The Republican Party in the early 20th century was well represented in the Senate and House galleries here in the nation's capital. The debates and speeches on the floors of Congress became the equivalent of town hall meetings in the District of Columbia.

But for many decades, a house at 2009 Massachusetts Avenue was the real hub of Washington politics. That's because Alice Roosevelt Longworth lived there.

The four-story house is still in DuPont Circle. Mrs. Longworth lived here through the demonstrations in the 1960s and '70s. She said that teargas cleared her sinuses. She died peacefully here in 1980, a few days after her 96th birthday. In front of her house now, there is a bus stop.

(Soundbite of moving vehicle)

HANSEN: Do you know who lived there?

Unidentified Woman #1: Yes, I do. And I have even seen her in person.

HANSEN: Who lived there?

Unidentified Woman #1: Roosevelt.

HANSEN: Alice Roosevelt Longworth. What do you know about her?

Unidentified Woman #1: I saw her a long time ago in a bookstore in Georgetown, very elegantly dressed.

HANSEN: How long ago was that?

Unidentified Woman #1: A long time.

(Soundbite of laughter)

HANSEN: Do you know who used to live in this house?

Unidentified Woman #2: No.

HANSEN: Alice Roosevelt Longworth.

Unidentified Woman #2: Oh.

HANSEN: Is that a name that means something to you?

Unidentified Woman #2: Well, the Roosevelt…

Unidentified Woman #3: Is that…

Unidentified Woman #2: …or I don't know.

Unidentified Woman #3: …is that FDR's wife?

HANSEN: No. It's Theodore Roosevelt's daughter.

(Soundbite of music)

HANSEN: Alice Roosevelt Longworth was born in 1884. She was a teenager when her father, Theodore Roosevelt, was elected president. Alice lived in the White House and smoked cigarettes on the roof. She attended social events unescorted with a boa of constrictor around her neck. Songs were written for her, and Alice blue became a fashionable color. Newspapers dubbed her Princess Alice.

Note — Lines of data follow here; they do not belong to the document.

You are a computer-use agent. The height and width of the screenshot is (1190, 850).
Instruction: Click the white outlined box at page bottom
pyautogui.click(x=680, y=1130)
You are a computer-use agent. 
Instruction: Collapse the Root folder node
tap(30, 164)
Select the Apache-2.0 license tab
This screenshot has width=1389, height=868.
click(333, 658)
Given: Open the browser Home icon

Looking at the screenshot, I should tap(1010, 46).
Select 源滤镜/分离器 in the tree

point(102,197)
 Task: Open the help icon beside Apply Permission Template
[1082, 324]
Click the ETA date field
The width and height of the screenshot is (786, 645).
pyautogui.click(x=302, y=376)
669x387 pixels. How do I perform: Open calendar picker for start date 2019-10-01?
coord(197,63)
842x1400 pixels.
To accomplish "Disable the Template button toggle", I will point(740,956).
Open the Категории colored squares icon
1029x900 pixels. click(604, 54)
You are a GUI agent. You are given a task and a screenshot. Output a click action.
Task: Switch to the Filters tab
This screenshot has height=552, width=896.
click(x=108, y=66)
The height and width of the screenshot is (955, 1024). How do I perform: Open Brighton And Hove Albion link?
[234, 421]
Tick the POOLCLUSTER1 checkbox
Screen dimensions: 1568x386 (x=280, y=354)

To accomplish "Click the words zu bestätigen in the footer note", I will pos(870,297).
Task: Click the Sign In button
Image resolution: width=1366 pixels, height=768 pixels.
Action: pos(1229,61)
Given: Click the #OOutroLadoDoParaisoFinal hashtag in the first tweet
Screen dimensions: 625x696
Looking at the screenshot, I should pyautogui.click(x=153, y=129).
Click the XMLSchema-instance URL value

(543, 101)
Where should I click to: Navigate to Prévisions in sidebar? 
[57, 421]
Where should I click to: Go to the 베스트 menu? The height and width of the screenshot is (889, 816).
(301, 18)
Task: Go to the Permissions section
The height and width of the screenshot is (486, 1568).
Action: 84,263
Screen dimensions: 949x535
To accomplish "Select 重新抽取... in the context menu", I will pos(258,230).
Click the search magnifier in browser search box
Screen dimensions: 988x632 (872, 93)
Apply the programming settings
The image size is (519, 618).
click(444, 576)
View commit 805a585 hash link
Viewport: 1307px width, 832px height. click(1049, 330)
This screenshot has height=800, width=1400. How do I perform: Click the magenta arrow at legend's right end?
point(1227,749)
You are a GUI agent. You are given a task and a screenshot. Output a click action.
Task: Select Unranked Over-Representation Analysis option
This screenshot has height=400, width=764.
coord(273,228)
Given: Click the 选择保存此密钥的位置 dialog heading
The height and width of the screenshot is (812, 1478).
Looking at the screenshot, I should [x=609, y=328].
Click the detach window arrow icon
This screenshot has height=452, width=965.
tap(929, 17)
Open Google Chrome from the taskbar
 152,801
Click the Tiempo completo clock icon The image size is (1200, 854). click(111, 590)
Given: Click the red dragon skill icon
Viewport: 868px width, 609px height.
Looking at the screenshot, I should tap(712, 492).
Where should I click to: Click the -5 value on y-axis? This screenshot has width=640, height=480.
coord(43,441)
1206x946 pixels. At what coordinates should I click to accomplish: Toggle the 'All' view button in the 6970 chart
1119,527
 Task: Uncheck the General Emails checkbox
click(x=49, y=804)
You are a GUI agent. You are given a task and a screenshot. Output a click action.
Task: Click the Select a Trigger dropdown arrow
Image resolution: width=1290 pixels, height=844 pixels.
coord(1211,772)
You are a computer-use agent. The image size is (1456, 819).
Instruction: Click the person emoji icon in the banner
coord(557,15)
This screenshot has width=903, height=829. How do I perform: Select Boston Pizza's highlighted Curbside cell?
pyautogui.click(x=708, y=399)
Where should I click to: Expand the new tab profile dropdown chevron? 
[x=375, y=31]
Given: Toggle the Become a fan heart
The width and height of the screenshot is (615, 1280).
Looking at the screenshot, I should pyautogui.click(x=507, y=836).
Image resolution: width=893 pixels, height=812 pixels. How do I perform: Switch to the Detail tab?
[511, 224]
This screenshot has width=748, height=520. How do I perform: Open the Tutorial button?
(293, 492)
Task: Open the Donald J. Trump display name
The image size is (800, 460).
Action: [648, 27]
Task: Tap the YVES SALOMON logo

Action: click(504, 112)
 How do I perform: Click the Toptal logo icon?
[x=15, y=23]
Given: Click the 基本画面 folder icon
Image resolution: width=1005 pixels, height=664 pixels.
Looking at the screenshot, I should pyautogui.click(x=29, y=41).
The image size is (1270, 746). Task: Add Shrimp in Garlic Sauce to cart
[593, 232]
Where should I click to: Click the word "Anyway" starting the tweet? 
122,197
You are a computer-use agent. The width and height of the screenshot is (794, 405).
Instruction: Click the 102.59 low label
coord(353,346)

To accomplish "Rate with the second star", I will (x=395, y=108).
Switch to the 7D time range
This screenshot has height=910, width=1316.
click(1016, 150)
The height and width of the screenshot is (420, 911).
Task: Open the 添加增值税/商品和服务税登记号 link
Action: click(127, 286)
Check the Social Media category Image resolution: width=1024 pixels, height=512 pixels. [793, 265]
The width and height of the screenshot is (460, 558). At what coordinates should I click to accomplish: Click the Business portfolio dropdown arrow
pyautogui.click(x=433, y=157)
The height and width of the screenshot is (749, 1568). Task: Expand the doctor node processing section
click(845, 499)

She was a global celebrity.

In her 20s, Alice Roosevelt married Ohio Congressman Nicolas Longworth in a gala ceremony at the White House. Mrs. Longworth later became the lover of Idaho Senator William Borah, the father of her only child Paulina.

During her adult life, Alice was a powerful political gadfly. The country's top thinkers and players would walk through the door to her house to eat creme brulee, converse and hear what Alice had to say.

Ms. ALICE ROOSEVELT LONGWORTH (Daughter of Former President Theodore Roosevelt): My father had a way, you see, they say, how do you feel this (unintelligible) months(ph). This is as strong as a bull moves. They continued to be a ball moves party. And they elected Oscar Straus and they had a (unintelligible) at the run(ph), which was those crazy ball musicians. They must have headed to South. They played Arnold Christian(ph) (unintelligible) while nominating Straus. And that now will be considered miserably racist. But then, nobody had bothered to tell a racist (unintelligible) on his head, not a bit.

HANSEN: Alice's sharp tongue disguised a vulnerable and troubled soul, according to biographer Stacy Cordery. The historian had access to love letters, diaries and a trove of other documents for her book, "Alice Roosevelt Longworth: From White House Princess to Washington Power Broker."

Cordery said Alice Roosevelt's insecurities were a result of her relationship with her father, Theodore.

Ms. STACY CORDERY (Author, "Alice: Alice Roosevelt Longworth, From White House Princess to Washington Power Broker"): It was a distant relationship physically for the first three years of her life because for large chunks of her first three years, Theodore Roosevelt was out West, grieving the double loss of his wife and his mother.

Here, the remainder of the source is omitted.